As crescentes rivalidades geopolíticas têm vindo a alterar a geoeconomia das cadeias de abastecimento industrial. Enquanto o nearshoring e o friendshoring [9] têm como objetivo evitar ruturas de abastecimento, promovendo a integração com vizinhos e aliados, respetivamente, os recursos renováveis abundantes (e complementares) oferecem oportunidades para o powershoring: o processo de deslocalização da indústria para países com uma produção de energia renovável competitiva e fiável. Quando envolve uma via de descarbonização aberta e competitiva, bem como a sustentabilidade socioambiental, faz mais sentido designar esta estratégia por greenshoring. O Pacto da Indústria Limpa, publicado em fevereiro de 2025 pela Comissão Europeia, no seguimento do Relatório Draghi, está em perfeito alinhamento com a estratégia ibérica. Por serem pioneiros na transição energética, Portugal e Espanha podem também beneficiar rapidamente dos novos requisitos de conteúdo europeu em produtos.
Por último, Portugal e Espanha estão totalmente alinhados com o trajeto europeu de descarbonização, tanto no que diz respeito à ação interna como externa. Relativamente a esta última, ambos os países apoiam a versão mais flexível da Autonomia Estratégica Aberta da UE, privilegiando o regionalismo e o multilateralismo abertos. Estas preferências aplicam-se, em especial, aos países vizinhos do Mediterrâneo, à África, à América Latina e às Caraíbas, com ambos os países a defenderem que a UE adote uma abordagem aberta da descarbonização (por exemplo, através do Global Gateway).
Estas regiões têm um grande potencial inexplorado de produção de energias renováveis e fornecem fatores de produção fundamentais para as economias europeias – desde petróleo e gás até aos minerais críticos –, razão pela qual as empresas portuguesas e espanholas têm investido fortemente nos seus setores energéticos (em alguns casos, beneficiando da facilidade de comunicação decorrente de uma língua em comum).
A partir das aprendizagens e oportunidades que resultaram da transição energética em curso em Portugal e Espanha – e no contexto das tensões geopolíticas e das consequentes respostas políticas adotadas pela UE – as conclusões deste policy paper sobre o mercado energético pós-crise podem ser resumidas da seguinte forma:
- Os cidadãos portugueses e espanhóis preocupam-se com as alterações climáticas e, de um modo geral, estão abertos e recetivos à transição energética, encarando-a também como uma oportunidade económica. Este facto proporciona uma vantagem competitiva para tirar partido das oportunidades industriais de caráter ecológico existentes e emergentes. No entanto, para prosseguir caminho rumo à transição energética e climática, devem ser reforçados os mecanismos de envolvimento das comunidades locais, com uma comunicação clara ex ante e ex post e com a partilha de benefícios económicos.

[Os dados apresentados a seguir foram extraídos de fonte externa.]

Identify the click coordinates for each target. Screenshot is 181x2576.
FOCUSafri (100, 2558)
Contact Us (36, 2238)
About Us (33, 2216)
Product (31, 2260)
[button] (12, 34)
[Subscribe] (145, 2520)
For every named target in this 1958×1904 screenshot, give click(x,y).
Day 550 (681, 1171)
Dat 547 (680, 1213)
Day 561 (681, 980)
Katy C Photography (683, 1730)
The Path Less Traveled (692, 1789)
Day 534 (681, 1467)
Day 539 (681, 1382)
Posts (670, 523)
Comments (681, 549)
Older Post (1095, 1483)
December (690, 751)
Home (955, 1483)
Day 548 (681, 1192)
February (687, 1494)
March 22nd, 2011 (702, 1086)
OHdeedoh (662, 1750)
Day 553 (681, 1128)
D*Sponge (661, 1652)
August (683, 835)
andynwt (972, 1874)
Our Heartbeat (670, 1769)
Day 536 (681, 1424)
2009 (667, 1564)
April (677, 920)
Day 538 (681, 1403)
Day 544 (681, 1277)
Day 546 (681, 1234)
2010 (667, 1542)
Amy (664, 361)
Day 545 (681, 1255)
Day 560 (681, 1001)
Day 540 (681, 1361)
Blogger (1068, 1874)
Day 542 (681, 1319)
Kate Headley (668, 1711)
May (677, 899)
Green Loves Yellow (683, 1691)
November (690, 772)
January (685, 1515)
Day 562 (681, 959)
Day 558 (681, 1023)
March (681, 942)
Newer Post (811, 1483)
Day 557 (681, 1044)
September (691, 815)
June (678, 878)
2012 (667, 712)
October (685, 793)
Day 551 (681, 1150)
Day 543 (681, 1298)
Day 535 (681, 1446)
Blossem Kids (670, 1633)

- Portugal e Espanha estão preparados para beneficiar económica e geopoliticamente da transição energética, graças aos recursos renováveis de classe mundial, aos conhecimentos técnicos e à existência de instituições fortes. Embora possam não atingir todas as suas ambiciosas metas, o PNEC 2030 português e o PNIEC 2030 espanhol definem um rumo claro, centrado na eletrificação e nas energias renováveis, e fornecem sinais claros aos participantes nos mercados. Tanto para Portugal como para Espanha, a transição energética é uma oportunidade industrial, impulsionada pelo nearshoring e pelo greenshoring num modelo de descarbonização aberta. As medidas políticas devem continuar a abordar as principais dificuldades, nomeadamente a disponibilidade da rede, a previsibilidade dos procedimentos administrativos e de licenciamento, os incentivos aos investidores, os mecanismos de formação de preços e a aceitabilidade local.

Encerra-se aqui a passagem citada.